Talk to the most successful real estate investor, buy him a cup of coffee, and pick his brain. Share on X

We will talk about that in the Extra portion of the show so people can get a deep understanding of what you’re talking about. That was a great high level. Thank you for that. I’ve got all my opinions about that. I’m interested in that conversation. Could you tell everybody how they can reach you, Bob?

You can go to our website, www.AspenFunds.us.

For clarification, Bob, do you run a fund or do you teach people how to do notes or both?

We run a fund. We do not teach people.

That’s good clarity. Ladies, if you’re interested in the bliss approach to investing in funds, Bob might be that person that can help you to do that. He handles all the yucky stuff and you just get the money. He started using his 401(k). You ladies know that you can get a self-directed IRA and we know through Bob, you can start investing that IRA into notes and making huge returns. Bob, are you ready for our three rapid-fire questions? Tell us one strategy or super tip on getting started in real estate investing.

Talk to the most successful real estate investor, buy him a cup of coffee and pick their brain.

REW 26 | Residential Mortgage Notes

Residential Mortgage Notes: There’s a huge shortage of single-family homes, and that shortage is systemic.

 

What is one strategy on being successful in real estate investing?

Value-based purchasing. Look at the price of the house relative to the equivalent rent so that we price everything based on value. It’s the Warren Buffett investing model.

What is one daily practice you do that you would say contributes to your personal success?

It’s a weekly practice, but I dedicate two days a week at least to be alone in my office by myself. I don’t answer the phone. I don’t do anything else. I focus on getting the things done that I need to get done. That allows me to be productive. Segregating your time like that.

Nobody has said that on this show before. Bob, this has been informative. Thank you for what you’ve offered my audience so far. I’m looking forward to what we’re going to do next.

It’s good to be here. It is fun to talk with all these awesome ladies who are out there making a difference and taking the bull by the horns. Well done.

Thank you. I am very proud of my audience. They are action takers. They’re smart. They’re ready to go. I love them. We’ve got more an Extra. We’re going to be talking about specific economic details, what to do when the market has become volatile. There are good markets and bad markets. Bob’s going to be sharing a lot about markets. He’s going to be sharing about asset classes and talking to us about where we could invest and/or where we should stay away from. I’m looking forward to that in Extra. If you’re not subscribed to Extra but would like to be, go to RealEstateInvestingForWomenExtra.com. Thank you for joining Bob and I for this portion of the show. I look forward to seeing you next time. Until then, remember goals without action are just dreams. Get out there, take action, and create the life your heart deeply desires. I’ll see you next time.

 

Important Links

 

About Bob Fraser

Mr.

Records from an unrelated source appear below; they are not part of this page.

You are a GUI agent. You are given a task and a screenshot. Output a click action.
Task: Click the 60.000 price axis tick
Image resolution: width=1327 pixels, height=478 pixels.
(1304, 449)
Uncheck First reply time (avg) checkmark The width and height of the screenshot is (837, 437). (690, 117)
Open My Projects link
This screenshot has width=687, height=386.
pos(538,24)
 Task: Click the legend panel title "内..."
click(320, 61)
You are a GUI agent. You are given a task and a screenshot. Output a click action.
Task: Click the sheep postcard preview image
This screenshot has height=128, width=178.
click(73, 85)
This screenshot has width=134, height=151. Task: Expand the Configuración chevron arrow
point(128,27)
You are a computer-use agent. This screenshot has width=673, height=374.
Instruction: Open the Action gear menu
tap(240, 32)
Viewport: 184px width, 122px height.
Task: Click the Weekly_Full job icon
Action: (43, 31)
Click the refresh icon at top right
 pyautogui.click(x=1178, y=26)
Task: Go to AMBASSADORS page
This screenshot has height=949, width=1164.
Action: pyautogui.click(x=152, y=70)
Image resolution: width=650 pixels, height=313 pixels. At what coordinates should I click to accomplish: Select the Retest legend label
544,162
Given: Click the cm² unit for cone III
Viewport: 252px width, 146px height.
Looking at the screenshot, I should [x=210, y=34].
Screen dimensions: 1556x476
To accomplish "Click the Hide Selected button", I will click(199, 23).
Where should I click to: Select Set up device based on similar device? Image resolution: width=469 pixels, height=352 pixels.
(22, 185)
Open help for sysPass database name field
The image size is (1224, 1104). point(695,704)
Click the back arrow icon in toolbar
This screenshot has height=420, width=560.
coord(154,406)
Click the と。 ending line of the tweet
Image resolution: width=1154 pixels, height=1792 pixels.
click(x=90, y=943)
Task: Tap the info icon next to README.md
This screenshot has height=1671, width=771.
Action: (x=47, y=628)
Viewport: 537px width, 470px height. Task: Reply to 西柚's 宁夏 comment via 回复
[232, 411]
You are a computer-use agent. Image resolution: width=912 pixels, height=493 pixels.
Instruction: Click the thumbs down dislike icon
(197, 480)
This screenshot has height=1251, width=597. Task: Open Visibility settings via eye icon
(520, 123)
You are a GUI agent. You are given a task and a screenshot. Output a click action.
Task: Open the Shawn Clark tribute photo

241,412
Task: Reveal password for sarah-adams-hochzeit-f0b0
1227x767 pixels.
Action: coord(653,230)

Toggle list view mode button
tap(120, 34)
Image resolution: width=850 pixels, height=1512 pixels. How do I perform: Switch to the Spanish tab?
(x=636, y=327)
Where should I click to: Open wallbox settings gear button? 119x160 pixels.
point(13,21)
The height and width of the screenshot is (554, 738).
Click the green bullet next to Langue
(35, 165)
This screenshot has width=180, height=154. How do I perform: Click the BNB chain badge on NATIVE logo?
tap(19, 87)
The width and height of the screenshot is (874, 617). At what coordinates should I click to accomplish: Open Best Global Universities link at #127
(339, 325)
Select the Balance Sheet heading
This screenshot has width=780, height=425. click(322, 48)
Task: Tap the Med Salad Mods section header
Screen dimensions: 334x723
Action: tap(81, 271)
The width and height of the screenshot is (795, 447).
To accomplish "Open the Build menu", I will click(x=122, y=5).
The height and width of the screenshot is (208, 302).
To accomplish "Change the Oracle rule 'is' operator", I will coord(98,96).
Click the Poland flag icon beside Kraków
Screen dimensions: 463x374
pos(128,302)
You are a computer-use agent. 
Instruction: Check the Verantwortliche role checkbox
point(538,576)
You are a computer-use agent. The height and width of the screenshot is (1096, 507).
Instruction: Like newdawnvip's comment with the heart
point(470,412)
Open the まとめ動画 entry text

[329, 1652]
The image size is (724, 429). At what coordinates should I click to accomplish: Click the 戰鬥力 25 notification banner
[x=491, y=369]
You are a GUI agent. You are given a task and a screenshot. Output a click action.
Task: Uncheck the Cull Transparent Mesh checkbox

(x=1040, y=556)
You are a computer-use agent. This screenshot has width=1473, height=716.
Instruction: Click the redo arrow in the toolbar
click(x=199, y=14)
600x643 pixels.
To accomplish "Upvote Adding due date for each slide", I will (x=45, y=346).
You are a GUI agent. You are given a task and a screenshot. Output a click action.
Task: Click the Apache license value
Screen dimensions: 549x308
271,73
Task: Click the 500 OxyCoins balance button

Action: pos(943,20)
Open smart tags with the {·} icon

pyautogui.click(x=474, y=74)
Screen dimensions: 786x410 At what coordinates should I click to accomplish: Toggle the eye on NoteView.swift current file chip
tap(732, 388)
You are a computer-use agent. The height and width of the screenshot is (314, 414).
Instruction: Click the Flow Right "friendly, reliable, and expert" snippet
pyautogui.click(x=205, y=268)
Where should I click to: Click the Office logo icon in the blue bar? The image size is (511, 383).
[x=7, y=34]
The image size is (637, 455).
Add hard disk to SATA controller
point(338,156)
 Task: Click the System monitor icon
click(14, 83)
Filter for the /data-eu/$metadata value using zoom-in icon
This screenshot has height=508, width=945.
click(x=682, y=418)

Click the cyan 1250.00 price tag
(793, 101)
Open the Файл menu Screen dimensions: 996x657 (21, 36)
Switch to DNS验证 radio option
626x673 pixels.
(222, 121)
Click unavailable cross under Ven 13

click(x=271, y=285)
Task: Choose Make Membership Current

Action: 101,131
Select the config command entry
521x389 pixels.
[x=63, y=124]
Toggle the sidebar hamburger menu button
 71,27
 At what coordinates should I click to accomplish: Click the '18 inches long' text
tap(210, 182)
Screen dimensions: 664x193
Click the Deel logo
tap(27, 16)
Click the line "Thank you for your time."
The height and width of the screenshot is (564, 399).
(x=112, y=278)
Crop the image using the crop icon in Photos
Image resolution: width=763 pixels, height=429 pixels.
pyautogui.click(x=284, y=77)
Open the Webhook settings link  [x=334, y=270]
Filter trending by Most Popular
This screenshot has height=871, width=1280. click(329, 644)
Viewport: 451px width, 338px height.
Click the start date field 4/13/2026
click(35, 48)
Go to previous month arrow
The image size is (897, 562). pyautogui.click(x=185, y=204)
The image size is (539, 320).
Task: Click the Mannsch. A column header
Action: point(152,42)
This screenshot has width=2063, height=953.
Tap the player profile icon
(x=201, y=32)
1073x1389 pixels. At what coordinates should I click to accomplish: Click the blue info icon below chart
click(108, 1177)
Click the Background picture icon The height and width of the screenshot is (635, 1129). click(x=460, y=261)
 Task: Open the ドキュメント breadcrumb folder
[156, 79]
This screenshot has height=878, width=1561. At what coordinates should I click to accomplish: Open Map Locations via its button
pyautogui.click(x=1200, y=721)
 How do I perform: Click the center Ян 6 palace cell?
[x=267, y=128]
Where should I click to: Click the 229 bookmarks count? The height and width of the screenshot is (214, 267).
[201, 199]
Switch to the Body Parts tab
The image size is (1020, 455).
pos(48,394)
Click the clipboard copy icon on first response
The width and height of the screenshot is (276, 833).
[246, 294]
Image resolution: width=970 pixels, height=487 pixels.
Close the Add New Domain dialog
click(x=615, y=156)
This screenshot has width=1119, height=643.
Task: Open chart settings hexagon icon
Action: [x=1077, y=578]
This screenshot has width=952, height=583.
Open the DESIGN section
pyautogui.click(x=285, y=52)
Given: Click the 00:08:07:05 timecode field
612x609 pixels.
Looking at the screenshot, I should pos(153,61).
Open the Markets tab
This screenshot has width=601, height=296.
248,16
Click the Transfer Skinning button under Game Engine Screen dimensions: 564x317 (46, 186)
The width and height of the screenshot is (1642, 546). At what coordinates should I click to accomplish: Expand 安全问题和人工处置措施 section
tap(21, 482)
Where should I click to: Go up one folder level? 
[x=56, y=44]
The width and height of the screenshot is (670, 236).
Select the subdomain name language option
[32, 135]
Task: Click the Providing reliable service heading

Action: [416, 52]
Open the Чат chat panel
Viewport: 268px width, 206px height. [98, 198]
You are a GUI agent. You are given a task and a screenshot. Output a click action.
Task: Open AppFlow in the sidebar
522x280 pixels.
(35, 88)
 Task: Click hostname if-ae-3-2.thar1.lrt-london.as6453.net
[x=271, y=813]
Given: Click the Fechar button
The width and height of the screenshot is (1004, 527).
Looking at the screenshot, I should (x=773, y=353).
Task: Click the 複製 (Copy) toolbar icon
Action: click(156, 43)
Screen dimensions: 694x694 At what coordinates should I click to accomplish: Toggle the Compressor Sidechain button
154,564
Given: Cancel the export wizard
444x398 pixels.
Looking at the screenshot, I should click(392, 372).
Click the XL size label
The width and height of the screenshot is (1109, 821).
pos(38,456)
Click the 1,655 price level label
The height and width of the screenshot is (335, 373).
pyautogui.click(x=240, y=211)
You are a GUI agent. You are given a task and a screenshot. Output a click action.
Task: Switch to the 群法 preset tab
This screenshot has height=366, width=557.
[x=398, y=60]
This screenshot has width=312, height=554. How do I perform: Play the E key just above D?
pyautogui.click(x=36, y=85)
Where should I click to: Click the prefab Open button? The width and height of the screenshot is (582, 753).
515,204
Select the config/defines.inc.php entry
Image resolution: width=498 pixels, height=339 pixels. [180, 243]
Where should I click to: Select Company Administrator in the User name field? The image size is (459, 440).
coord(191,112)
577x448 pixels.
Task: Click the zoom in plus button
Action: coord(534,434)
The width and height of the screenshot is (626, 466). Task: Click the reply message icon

Fraser has 20+ years’ experience as a finance and technology executive and is a Magna Cum Laude U.C. Berkeley computer scientist and a former Entrepreneur of the Year Award winner. Fraser is responsible for financial management, portfolio modeling, as well as systems and processes, designing and deploying Aspen’s scalable state-of-the-art back-end platform.

In 1995, Mr. Fraser founded NetSales, Inc., a back-office e-commerce provider. As a CEO, Mr. Fraser raised $44 million in investment capital, and guided the company to an average of 20% month-to-month revenue growth, becoming the metro area’s fastest-growing company between 1997 and 1999.

Since 2002 Fraser has founded and served several non-profit organizations as a board member and CFO. Fraser has also been involved in a number of entrepreneurial initiatives, including book publishing, financial consulting, and an investment fund managing member.

In 2012 Fraser co-founded Aspen Funds, a fund management company focused on mortgage investments.